To-do list =
[a] Copy out everything from "What such an" down to "opportunity for improvement." in the excerpt on GOMS-isomorphic tasks, swapping in "procedures" wherever "tasks" appears.
[b] According to the excerpt on GOMS-isomorphic tasks, how much time separated the two sessions that participants attended?

What such an analysis predicts is that two tasks with the
same goal/method/operator structure should produce
identical performance. While this may be true in a great
many cases, it is not universally true. We will present data
from two tasks which would yield equivalent GOMS
models (which we term “GOMS-isomorphic”) but produce
significantly different profiles in terms of the time of
execution for each step, as well as the error rates at each
step. This is not intended as a criticism of the GOMS
modeling approach, but rather as the identification of an
opportunity for improvement.
This presentation will focus on performance in a series of
laboratory experiments in which participants were trained on
a number of relatively simple computer-based tasks and then
in a subsequent session, returned to perform those tasks
along with a concurrent memory-loading task. This
paradigm is essentially the same as that used in Byrne and
Boviar (1997), which focused on a particular type of
procedural error, the postcompletion error. This line of
research is primarily concerned with errors made in the task,
but to fully understand the errors made, we felt it would
first be necessary to understand the cognitive control
structures which would produce execution times similar to
those we found in the lab. In order to understand these
experiments, a relatively thorough understanding of the
tasks is required. The Tasks
Common Procedures
The two tasks under examination were both set in a fictional
Star Trek setting to encourage engagement of the
undergraduate participants. Participants came in for two
sessions spaced roughly one week apart. The first session
was training, in which participants were given a description
for each task and a manual, walked through the task once
with the manual in hand, and then had to repeat each task
until they performed it without error three times. In the
second session, participants performed the tasks on which
they were trained in the first session, along with a
concurrent memory-loading task. In this task, they had to
monitor a stream of spoken letters which was occasionally
interrupted with a beep, after which they responded with the
last three letters heard. Participants earned points for
correctly executed steps, lost points for errors, received
bonus points for rapid performance, and lost points for
incorrect answers to the memory probes. High scorers
received additional compensation.

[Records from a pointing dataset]
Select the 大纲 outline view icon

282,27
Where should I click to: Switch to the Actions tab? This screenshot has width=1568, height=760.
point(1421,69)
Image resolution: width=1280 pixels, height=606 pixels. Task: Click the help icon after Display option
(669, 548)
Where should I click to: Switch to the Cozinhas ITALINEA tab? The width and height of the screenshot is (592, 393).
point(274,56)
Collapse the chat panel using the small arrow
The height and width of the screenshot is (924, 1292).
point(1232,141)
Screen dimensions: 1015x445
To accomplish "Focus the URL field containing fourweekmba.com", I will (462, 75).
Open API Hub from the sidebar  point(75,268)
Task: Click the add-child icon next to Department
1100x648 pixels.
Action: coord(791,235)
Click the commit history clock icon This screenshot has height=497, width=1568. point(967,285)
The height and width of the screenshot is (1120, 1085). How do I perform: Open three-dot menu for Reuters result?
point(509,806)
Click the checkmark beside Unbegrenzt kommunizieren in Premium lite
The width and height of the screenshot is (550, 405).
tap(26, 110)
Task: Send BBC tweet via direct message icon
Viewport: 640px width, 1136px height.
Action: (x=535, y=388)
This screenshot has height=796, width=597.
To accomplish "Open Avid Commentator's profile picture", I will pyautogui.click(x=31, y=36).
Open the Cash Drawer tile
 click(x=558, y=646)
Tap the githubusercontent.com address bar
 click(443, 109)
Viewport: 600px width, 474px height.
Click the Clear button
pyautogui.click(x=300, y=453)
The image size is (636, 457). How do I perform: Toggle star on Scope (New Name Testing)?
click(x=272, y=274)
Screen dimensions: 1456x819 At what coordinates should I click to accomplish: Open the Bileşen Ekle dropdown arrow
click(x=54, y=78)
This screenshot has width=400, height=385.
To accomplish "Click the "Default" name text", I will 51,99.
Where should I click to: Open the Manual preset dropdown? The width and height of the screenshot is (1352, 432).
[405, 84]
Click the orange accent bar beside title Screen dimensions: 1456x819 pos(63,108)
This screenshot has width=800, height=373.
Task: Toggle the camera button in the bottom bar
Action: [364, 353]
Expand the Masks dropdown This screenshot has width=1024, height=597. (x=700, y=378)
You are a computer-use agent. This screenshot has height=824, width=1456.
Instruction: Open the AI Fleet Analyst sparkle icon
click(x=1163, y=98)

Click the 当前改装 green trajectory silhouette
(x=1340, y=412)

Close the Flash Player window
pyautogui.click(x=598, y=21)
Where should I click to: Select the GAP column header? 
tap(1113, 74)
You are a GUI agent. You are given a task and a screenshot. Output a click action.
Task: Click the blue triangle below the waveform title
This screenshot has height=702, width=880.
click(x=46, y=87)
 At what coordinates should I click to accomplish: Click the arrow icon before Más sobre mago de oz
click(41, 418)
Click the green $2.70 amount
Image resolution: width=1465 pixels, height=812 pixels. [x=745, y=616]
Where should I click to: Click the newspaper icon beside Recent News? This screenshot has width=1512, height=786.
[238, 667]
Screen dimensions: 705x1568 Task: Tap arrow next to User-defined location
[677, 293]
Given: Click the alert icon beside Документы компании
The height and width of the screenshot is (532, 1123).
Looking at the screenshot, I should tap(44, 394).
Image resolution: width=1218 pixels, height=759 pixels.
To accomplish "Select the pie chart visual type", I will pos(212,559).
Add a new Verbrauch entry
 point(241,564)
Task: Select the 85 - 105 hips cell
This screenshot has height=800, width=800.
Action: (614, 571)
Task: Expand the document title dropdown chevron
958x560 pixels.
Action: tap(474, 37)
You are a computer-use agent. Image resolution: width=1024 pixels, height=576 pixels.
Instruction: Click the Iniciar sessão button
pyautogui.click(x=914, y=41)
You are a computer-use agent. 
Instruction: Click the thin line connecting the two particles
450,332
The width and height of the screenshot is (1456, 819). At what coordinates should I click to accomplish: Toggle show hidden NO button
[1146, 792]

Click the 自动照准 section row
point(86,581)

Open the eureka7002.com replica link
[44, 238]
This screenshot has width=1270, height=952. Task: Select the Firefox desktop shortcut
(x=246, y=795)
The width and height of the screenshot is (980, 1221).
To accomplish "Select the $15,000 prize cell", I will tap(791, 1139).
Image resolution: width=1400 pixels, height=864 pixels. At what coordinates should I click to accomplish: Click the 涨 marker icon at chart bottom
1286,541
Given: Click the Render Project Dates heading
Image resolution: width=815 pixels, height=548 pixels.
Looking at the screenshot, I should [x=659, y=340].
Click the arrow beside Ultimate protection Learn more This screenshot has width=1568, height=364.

Complete answers =
[a]
What such an analysis predicts is that two procedures with the
same goal/method/operator structure should produce
identical performance. While this may be true in a great
many cases, it is not universally true. We will present data
from two procedures which would yield equivalent GOMS
models (which we term “GOMS-isomorphic”) but produce
significantly different profiles in terms of the time of
execution for each step, as well as the error rates at each
step. This is not intended as a criticism of the GOMS
modeling approach, but rather as the identification of an
opportunity for improvement.

[b] Roughly one week.